• **Extrait choisi**
L’un des principaux axes vise à accélérer les expulsions. Il prévoit de simplifier le nombre de contentieux possibles (le nombre de recours passerait de douze à quatre) en cas d’obligation de quitter le territoire français (OQTF) signifiée par une préfecture et de rétablir la «double peine», un régime juridique qui permet d’expulser du territoire français un étranger condamné – même s’il est en situation régulière. En cas de menace grave à l’ordre public, le ministre de l’Intérieur souhaite «réduire le champ des protections» contre l’expulsion dont bénéficient certains immigrés, notamment ceux arrivés en France avant l’âge de 13 ans et ceux y résidant depuis plus de dix ans. «Trop de règles spécifiquement françaises empêchent d’expulser un criminel sur notre sol», a assuré le ministre au moment de présenter les grandes orientations du projet de loi à l’Assemblée nationale en décembre… tout en faisant le lien entre immigration et délinquance, une rhétorique chère à l’extrême droite.

«Même pas en rêve»

• **Exercices**
1. Résumez en deux phrases l'extrait consacré au projet de loi sur l'immigration.
2. Écrivez la suite de l'extrait sur le projet de loi sur l'immigration, à partir de son dernier intertitre.

• **Données fournies**

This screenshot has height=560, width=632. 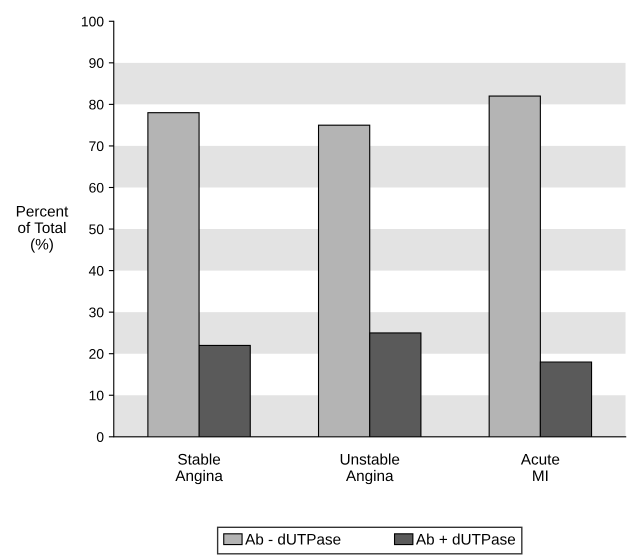 What do you see at coordinates (96, 63) in the screenshot?
I see `y-tick-label: 90` at bounding box center [96, 63].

• **Réponses rédigées**
1. L'un des principaux axes du projet vise à accélérer les expulsions : les recours possibles contre une OQTF passeraient de douze à quatre, et la «double peine» serait rétablie pour permettre d'expulser un étranger condamné, même en situation régulière. En cas de menace grave à l'ordre public, le ministre de l'Intérieur veut aussi «réduire le champ des protections» dont bénéficient certains immigrés, notamment ceux arrivés en France avant 13 ans ou y résidant depuis plus de dix ans, en affirmant que trop de règles spécifiquement françaises empêchent d'expulser un criminel.

2.
Ces mesures doivent répondre en partie aux critiques du RN et de LR, pour qui la France ne parvient à expulser que trop peu des étrangers notifiés d’une mesure d’éloignement (moins de 10 %). Pour le reste, le projet de loi entend accentuer la tendance lancée par la réforme de l’asile de Gérard Collomb en 2018 : accélérer les procédures d’examen pour parvenir, là encore, à expulser plus rapidement. Pour les déboutés, les recours déposés à la Cour nationale du droit d’asile seraient étudiés par un juge unique et non plus par une formation collégiale, ce qui aurait pour effet de désengorger la juridiction.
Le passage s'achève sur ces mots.